Re: [Qemu-devel] [PATCH v2 3/4] qcow2: add shrink image support

From: Pavel Butsykin <pbutsykin@virtuozzo.com>
To: Max Reitz <mreitz@redhat.com>,
	qemu-block@nongnu.org, qemu-devel@nongnu.org
Cc: kwolf@redhat.com, eblake@redhat.com, armbru@redhat.com, den@openvz.org
Subject: Re: [Qemu-devel] [PATCH v2 3/4] qcow2: add shrink image support
Date: Mon, 26 Jun 2017 18:23:16 +0300	[thread overview]
Message-ID: <3b1b1a7e-ab9f-1376-fc3c-0853fb12987b@virtuozzo.com> (raw)
In-Reply-To: <d3c0c0c2-da7e-bfff-e3c6-2d419c1126b9@redhat.com>

On 23.06.2017 18:46, Max Reitz wrote:
> On 2017-06-22 15:57, Pavel Butsykin wrote:
>>
>> On 22.06.2017 01:55, Max Reitz wrote:
>>> On 2017-06-13 14:16, Pavel Butsykin wrote:
[]
>>>> +        }
>>>> +        qcow2_cache_put(bs, s->refcount_block_cache, &refblock);
>>>> +
>>>> +        reftable_tmp[i] = unused_block ? 0 :
>>>> cpu_to_be64(s->refcount_table[i]);
>>>> +    }
>>>> +
>>>> +    ret = bdrv_pwrite_sync(bs->file, s->refcount_table_offset,
>>>> reftable_tmp,
>>>> +                           sizeof(uint64_t) * s->refcount_table_size);
>>>> +    if (ret < 0) {
>>>> +        goto out;
>>>> +    }
>>>> +
>>>> +    for (i = 0; i < s->refcount_table_size; i++) {
>>>> +        if (s->refcount_table[i] && !reftable_tmp[i]) {
>>>> +            qcow2_free_clusters(bs, s->refcount_table[i] &
>>>> REFT_OFFSET_MASK,
>>>> +                                s->cluster_size, QCOW2_DISCARD_ALWAYS);
>>>
>>> This doesn't feel like a very good idea. The bdrv_pwrite_sync() before
>>> has brought the on-disk refcount structures into a different state than
>>> what we have cached.
>>
>> It is for this inside qcow2_free_clusters()->update_refcount() the cache
>> is discarded by qcow2_cache_discard().
> 
> This doesn't change the fact that the in-memory reftable is different
> from the on-disk reftable and that qcow2_free_clusters() may trip up on
> that; the main issue is the allocate_refcount_block() call before.

before what?

If we are talking about allocate_refcount_block() calls after
bdrv_pwrite_sync(), then... Inside allocate_refcount_block() will always
be called load_refcount_block(), what actually is not so dangerous even
if refcount_block_cache is empty. Because the refblock offset will
always be taken from s->refcount_table.

> So we need a guarantee that update_refcount() won't touch the reftable
> if the refcount is decreased. It will call alloc_refcount_block() and
> that should definitely find the respective refblock to already exist
> because of course it has a refcount already.

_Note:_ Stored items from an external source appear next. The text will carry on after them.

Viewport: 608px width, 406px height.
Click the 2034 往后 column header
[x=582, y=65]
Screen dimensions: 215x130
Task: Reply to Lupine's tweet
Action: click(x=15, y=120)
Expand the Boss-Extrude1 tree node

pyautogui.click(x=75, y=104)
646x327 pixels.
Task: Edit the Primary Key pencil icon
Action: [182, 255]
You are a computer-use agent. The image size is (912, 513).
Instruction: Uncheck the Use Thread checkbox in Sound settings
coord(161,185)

We don't touch the refblocks which contain references to other
refblocks, this ensures that update_refcount() will not try to raise
the discarded refblock.

> But here's an issue: It tries to read from s->refcount_table[], and you
> are slowly overwriting it in the same loop here. So it may not actually
> find the refcount (if a refblock is described by an earlier one).
> (After more than an hour of debugging, I realized this is not true: You
> will only zero reftable entries if the refblock describes nothing or
> only themselves. So overwriting one reftable entry cannot have effects
> on other refblocks. Or at least it should not.)

As you've noticed, here uses a simple approach:
We discard only refblocks that contain nothing or own reference. If we
have a refblock that is actually empty, but contains a reference to
another empty refblock, we don't touch this refblock. Maybe it's not the
best solution, but at least it's simple and secure.

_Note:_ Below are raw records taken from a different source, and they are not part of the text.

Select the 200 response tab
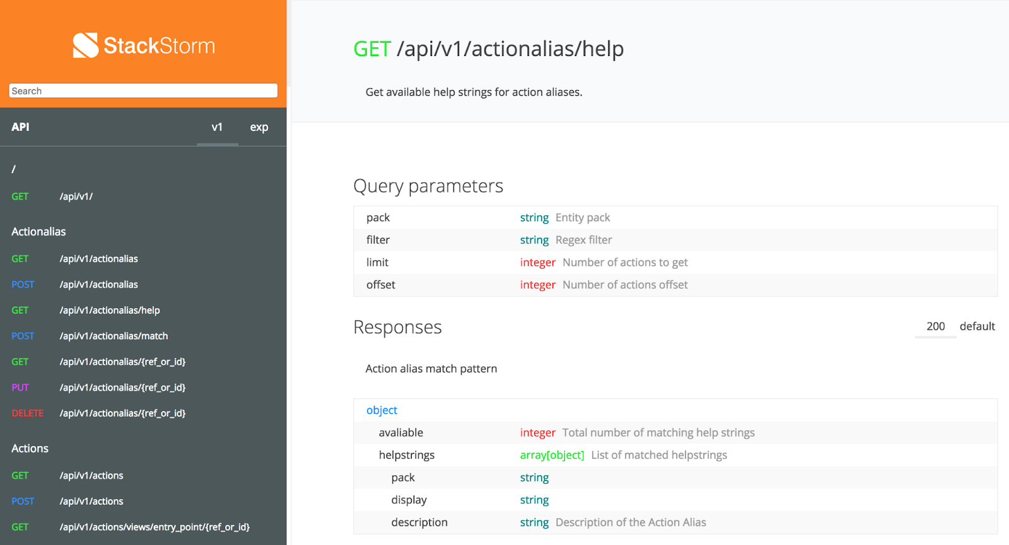The width and height of the screenshot is (1009, 545). point(935,326)
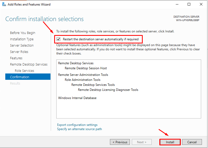This screenshot has width=208, height=148.
Task: Jump to the Server Selection step
Action: (x=22, y=46)
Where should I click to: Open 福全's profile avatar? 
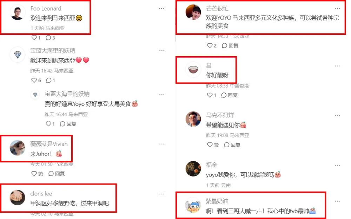tap(193, 169)
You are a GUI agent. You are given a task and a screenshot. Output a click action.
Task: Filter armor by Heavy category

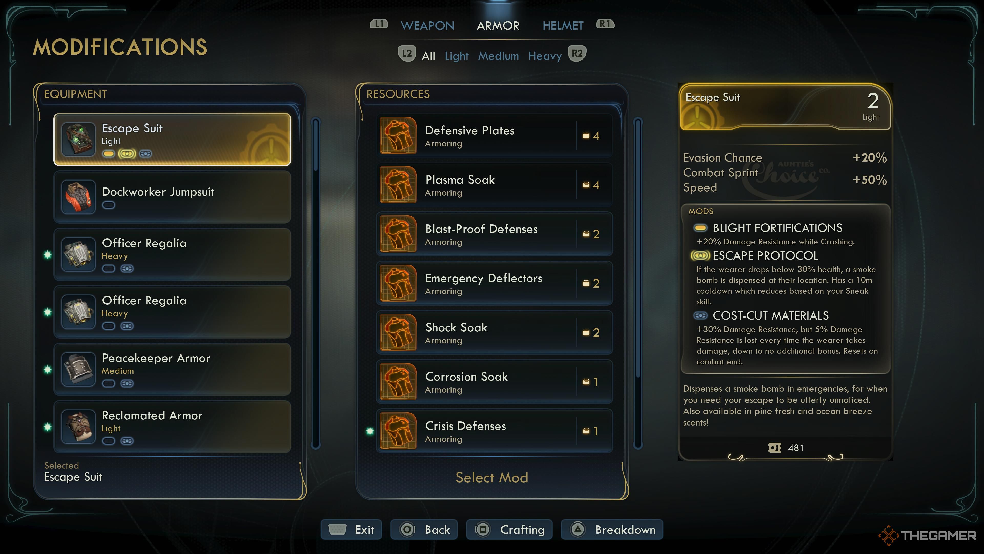(545, 56)
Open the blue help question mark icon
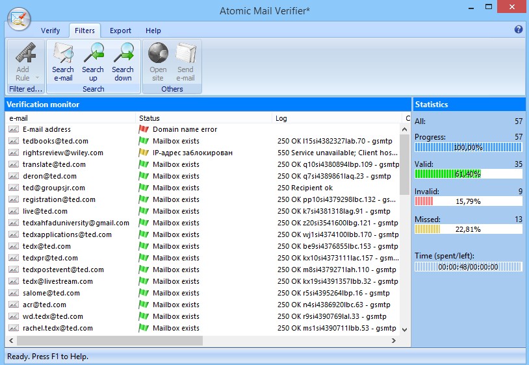The height and width of the screenshot is (365, 529). [x=518, y=30]
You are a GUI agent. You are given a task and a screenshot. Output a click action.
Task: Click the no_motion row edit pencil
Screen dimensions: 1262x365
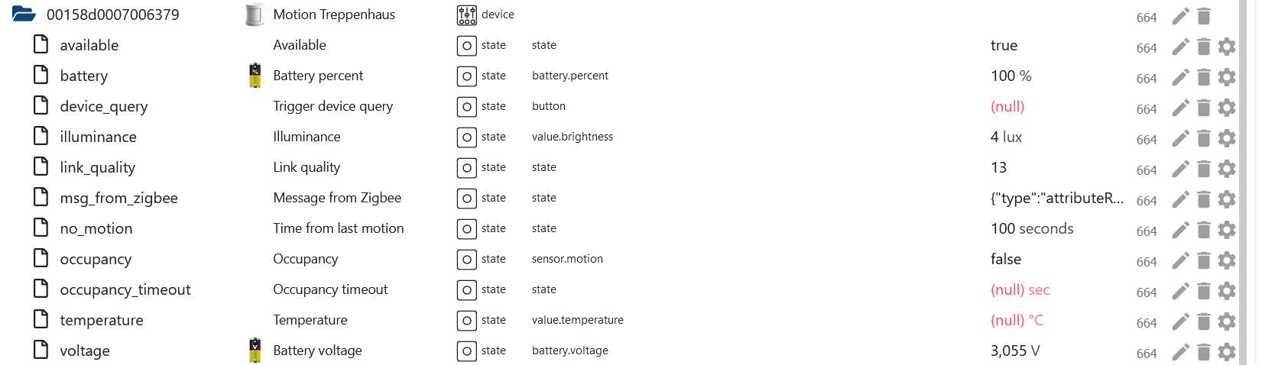[x=1180, y=230]
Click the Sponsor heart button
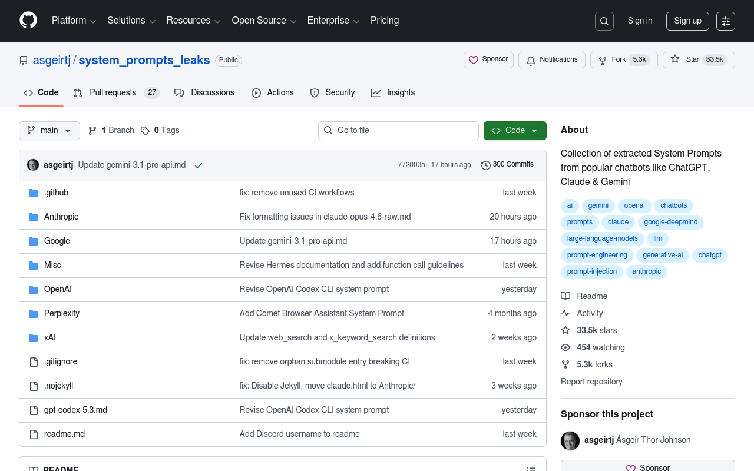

There is another approach that can be applied here:

1. decrease the refcounts for all refblocks
2. find all empty refblocks
3. increase the refcounts for all refblocks
4. rewrite the refcount_table on disk (with the empty reftable entries)
5. release all the emptt reblocks in reverse order (start at the end of 
the s->refcount_table)

This will certainly allow us to get rid of all empty reblocks, but the
code will be less welcoming :) Also the case when the refblock contains
a reference to another refblock is quite rare.

> Another potential issue is that you're assuming s->refcount_table_size
> to be constant. I cannot find a way for it not to be, but investigating
> this is painful and I can't claim I know for sure that it is constant.
> If it isn't, you may get overflows when accessing reftable_tmp[].
> 
> (Yes, it may be constant; but the reader of this code has to read
> through qcow2_free_clusters(), allocate_refcount_block() and
> update_refcount() to know (or at least to guess) that's the case.)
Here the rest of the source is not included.